En este sentido, se pueden formular algunas afirmaciones elementales. La primera es que se trata de un proceso, esto es, un litigio entre partes al que el juez, situado en una posición institucional ajena al conflicto, ha de dar una respuesta fundada en el ordenamiento jurídico. En esta posición institucional el juez ni es ni puede ser un instrumento de la política criminal, interesado en la consecución de sus fines. Su función procesal es la de juzgar, de modo imparcial, acerca de la pretensión punitiva que ejerciten, implícita o expresamente (según la fase procesal de que se trate) las partes acusadoras, y la pretensión total o parcialmente absolutoria ejercitada por la defensa.
La segunda afirmación básica es que los derechos de defensa reconocidos en el ya señalado artículo 24 de la Constitución no son en modo alguno «concesiones» que hace la sociedad al delincuente, como a veces se presentan de forma interesada. Son por un lado, garantías de todos los ciudadanos, que de otra forma podrían verse indefensos ante acusaciones eventualmente injustificadas; y por otro, garantías de acierto de la propia resolución judicial, pues sólo a través de un proceso público «con todas las garantías» se pueden evitar errores judiciales, especialmente difíciles de reparar en este ámbito.

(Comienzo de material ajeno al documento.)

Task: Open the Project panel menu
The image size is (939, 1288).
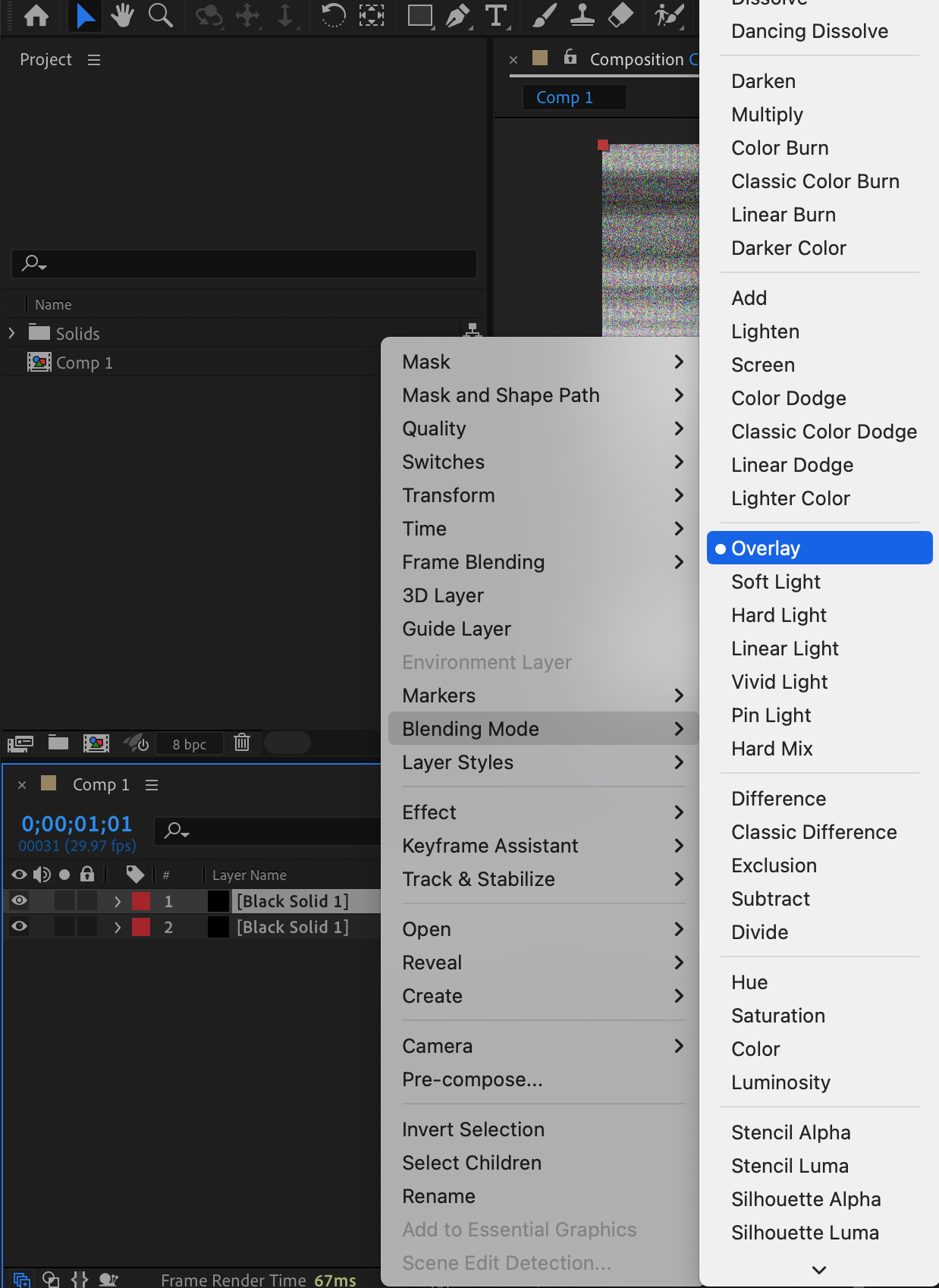Action: point(94,60)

Con esta base, puede ya decirse, con carácter general, que los principios fundamentales del procedimiento penal han de ser aquellos que respondan a la doble exigencia de justicia y funcionalidad, sin que la una sea escindible de la otra pues, en definitiva, una respuesta judicial que no fuera funcional en el tiempo o en el modo dejaría en gran parte de ser justa.